Et sur le plan psychomoteur-cérébral?

Des études ont été menées aux Etats-Unis sur des enfants ayant des plagiocéphalies marquées, à 18 mois puis à 36 mois. Elles ont montré que, par rapport à un groupe témoin, ces enfants avaient des coefficients de développement, de psychomotricité voire des coefficients cognitifs diminués. C'est une réalité.

A partir de quel âge la déformation est-elle irréversible?

Souvent, on fait le point à six mois. Si nécessaire, le port d'un casque peut alors permettre de réparer les dégâts. S'il y a une déformation importante chiffrée avec des platitudes ou des asymétries significatives, soit on ne fait rien puisque l'on ne peut plus agir sur le positionnement de l'enfant et il y aura une réparation spontanée de l'ordre de 25 pc environ; soit on décidera de mettre un casque que l'enfant portera 5-6 mois avec plus de 50 pc d'amélioration.
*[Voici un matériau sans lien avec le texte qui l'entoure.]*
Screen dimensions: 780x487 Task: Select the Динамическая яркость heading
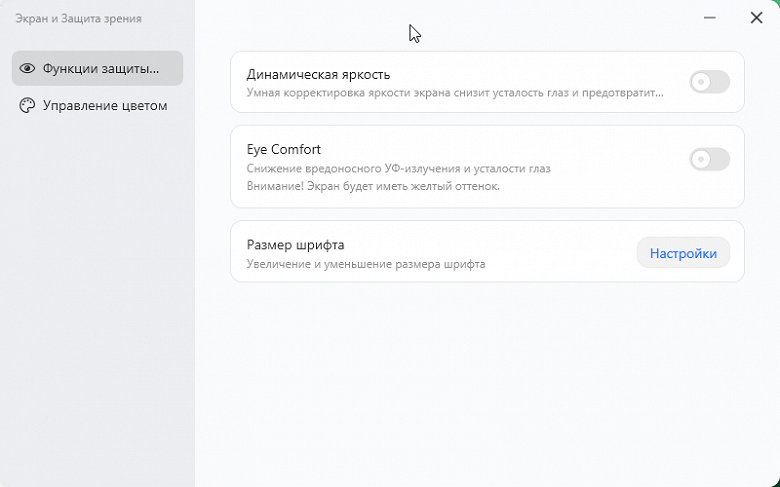point(318,74)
Quel est votre message aux parents?

Qu'ils regardent l'arrière du crâne de leur bébé et qu'ils évitent de le positionner de manière telle qu'il ne puisse pas bouger. Il faut éviter les cosy, les relax, les réducteurs de mobilité autour de la tête. Quant à la position pour dormir, jamais sur le ventre. Sur le dos, oui, mais pas dès la naissance. A ce moment-là, le nouveau-né, encore tout arrondi et replié, a tout intérêt à être placé sur le côté, sur un matelas suffisamment ferme. Cette position « naturelle » et spontanée lui permet confort physiologique et plus grande surface d'appui. La position latérale n'est pas instable pendant les premières années de vie, c'est même dans cette position que la surface d'appui est la plus grande. Le côté d'appui latéral sera changé à chaque remise au lit afin que la tête puisse appuyer alternativement sur chacun des côtés. C'est la meilleure prévention de toute déformation crânienne positionnelle future, puisque le crâne ne repose jamais sur sa partie arrière pendant cette période de haut risque. Au bout de quelques semaines, selon le développement de son tonus, l'enfant orientera son corps plus vers le dos, souvent dans une attitude dorso-latérale.

A qui s'adresse votre livre?

Aux parents pour leur dire de prendre garde. Aux médecins pour les inciter à dépister et à ne pas considérer que c'est anodin et que cela va disparaître tout seul.